NHS Wales Chief Executive Dr Andrew Goodall said:
“Making the right choice of which services and treatments will save you time and make sure you and your family get the right care quickly. I know NHS staff will be working hard this winter. Choose well to help them help you.”
“The aim of My Winter Health Plan is to provide people with chronic conditions, or their carers, with a form that they can display on their fridge or in an easy to see part of their home. If they then receive a home visit in an emergency from a health and care professional, family member or neighbour, that person will have useful key information to help them make a more informed decision on what action to take. It is anticipated that this will help avoid unnecessary journeys to hospital.”
Dr Goodall reminded people that everybody can help ease winter pressures by using the wide range of health and care professionals in communities for advice and treatment when they are unwell.
“Community pharmacists can advise you and your family on minor ailments, coughs or colds.
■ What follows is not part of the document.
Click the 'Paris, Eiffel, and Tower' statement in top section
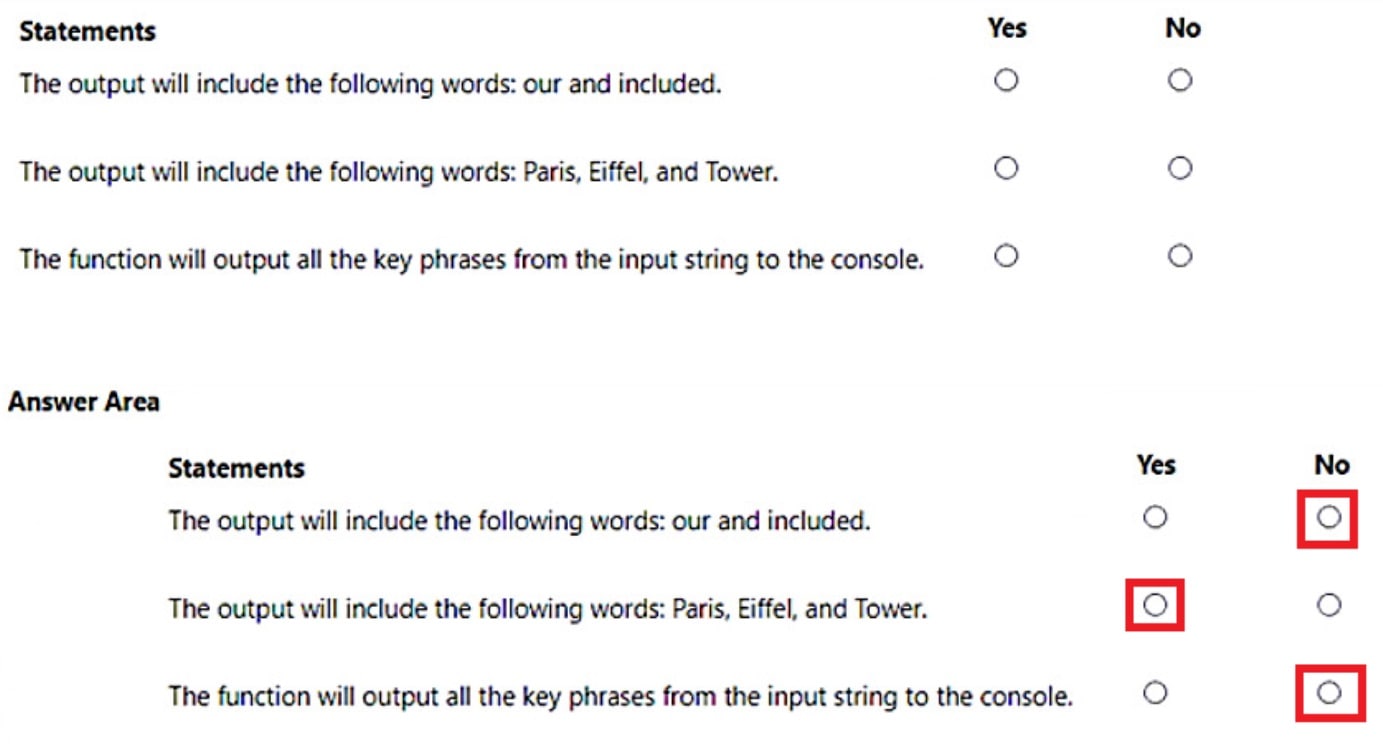Screen dimensions: 1383x749 point(398,172)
They can offer expert advice, over-the-counter medicines and prescriptions and, if needed, advise whether you need to see your GP,” said Dr Goodall.
“By making this vital choice you can often be seen and treated more quickly, saving you time and freeing up GPs and hospital A&E departments for those who really need them.
“For persistent symptoms, infections or if your child has a fever, go and see your GP.
“If it isn’t a life-threatening emergency but you aren’t sure where to go, contact NHS Direct Wales on 0845 46 47 or go to www.nhsdirect.wales.nhs.uk for the Symptom Checker.“A&E is for people who are very sick or badly injured and unless this is the case you will get the right care quicker by choosing well. Even if the A&E is closer, it is not the best place to go to for most health problems.“There is lots we can all do, like ensuring prescriptions are ordered in advance. Friends and relatives of older people can help by checking in on them and making sure they are keeping their homes warm – 18-21C – to prevent any existing health problems getting worse.”